■ **Extracted information**

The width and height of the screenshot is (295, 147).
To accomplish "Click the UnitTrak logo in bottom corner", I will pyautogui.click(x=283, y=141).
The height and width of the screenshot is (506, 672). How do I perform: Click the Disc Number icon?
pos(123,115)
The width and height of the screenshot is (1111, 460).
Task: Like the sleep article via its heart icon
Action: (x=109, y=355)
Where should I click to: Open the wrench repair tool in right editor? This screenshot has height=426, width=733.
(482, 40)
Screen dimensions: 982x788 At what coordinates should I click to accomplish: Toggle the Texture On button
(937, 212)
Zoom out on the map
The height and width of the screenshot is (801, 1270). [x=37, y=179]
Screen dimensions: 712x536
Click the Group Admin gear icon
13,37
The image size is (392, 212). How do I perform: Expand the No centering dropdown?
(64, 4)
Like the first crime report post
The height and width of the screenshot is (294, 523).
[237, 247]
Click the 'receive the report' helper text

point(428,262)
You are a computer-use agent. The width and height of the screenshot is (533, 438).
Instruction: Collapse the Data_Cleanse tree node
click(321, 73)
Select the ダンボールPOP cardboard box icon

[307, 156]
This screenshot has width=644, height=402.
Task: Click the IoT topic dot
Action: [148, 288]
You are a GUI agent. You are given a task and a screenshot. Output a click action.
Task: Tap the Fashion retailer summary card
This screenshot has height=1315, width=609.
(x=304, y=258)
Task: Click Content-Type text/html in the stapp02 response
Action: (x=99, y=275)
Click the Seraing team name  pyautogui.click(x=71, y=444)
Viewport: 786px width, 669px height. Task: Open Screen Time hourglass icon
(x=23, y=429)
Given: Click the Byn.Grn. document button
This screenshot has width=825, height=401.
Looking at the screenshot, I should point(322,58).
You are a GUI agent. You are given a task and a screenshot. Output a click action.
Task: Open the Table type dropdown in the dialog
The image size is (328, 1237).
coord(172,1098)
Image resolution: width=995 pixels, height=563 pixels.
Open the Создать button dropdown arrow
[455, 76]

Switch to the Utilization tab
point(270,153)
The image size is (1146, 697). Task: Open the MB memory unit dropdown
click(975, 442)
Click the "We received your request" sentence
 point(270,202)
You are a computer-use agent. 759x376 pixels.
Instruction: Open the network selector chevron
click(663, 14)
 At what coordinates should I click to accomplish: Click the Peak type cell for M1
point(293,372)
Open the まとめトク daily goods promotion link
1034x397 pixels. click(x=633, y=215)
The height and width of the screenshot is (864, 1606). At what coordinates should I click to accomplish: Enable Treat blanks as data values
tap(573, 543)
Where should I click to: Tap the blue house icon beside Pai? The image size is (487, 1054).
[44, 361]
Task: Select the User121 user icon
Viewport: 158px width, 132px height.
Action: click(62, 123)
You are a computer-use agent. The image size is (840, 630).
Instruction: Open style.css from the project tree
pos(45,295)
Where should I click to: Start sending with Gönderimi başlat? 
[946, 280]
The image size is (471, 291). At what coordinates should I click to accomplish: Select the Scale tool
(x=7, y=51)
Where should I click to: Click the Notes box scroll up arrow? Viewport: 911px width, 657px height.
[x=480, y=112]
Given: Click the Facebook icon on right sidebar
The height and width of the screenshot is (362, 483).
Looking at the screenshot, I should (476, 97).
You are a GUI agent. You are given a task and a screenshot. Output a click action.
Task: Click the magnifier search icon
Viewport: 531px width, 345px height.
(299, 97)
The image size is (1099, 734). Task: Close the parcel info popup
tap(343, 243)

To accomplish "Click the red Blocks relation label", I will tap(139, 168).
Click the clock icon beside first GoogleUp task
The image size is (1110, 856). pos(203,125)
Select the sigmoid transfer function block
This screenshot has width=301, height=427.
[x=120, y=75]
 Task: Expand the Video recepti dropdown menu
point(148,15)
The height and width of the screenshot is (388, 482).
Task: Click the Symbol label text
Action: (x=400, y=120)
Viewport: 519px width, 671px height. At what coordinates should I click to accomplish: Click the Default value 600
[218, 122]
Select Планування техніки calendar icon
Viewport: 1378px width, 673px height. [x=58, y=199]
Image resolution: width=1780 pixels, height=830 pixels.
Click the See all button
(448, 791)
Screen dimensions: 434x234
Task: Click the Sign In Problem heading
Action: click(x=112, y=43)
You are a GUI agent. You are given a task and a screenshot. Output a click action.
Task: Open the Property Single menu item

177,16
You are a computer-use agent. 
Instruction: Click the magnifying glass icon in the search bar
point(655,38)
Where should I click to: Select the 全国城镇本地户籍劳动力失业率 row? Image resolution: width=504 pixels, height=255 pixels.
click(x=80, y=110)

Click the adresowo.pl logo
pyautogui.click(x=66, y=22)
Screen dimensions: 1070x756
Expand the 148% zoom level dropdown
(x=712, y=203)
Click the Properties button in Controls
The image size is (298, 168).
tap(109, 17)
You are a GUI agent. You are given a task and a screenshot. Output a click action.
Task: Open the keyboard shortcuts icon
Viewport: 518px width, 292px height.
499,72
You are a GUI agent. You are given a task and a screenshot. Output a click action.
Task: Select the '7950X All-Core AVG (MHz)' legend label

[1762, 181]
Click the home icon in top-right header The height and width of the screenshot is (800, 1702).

■ **Aim of the exercise**
Give the count of lines in the data above holding the word "computer", and nothing beyond it.

■ **Result of this task**
4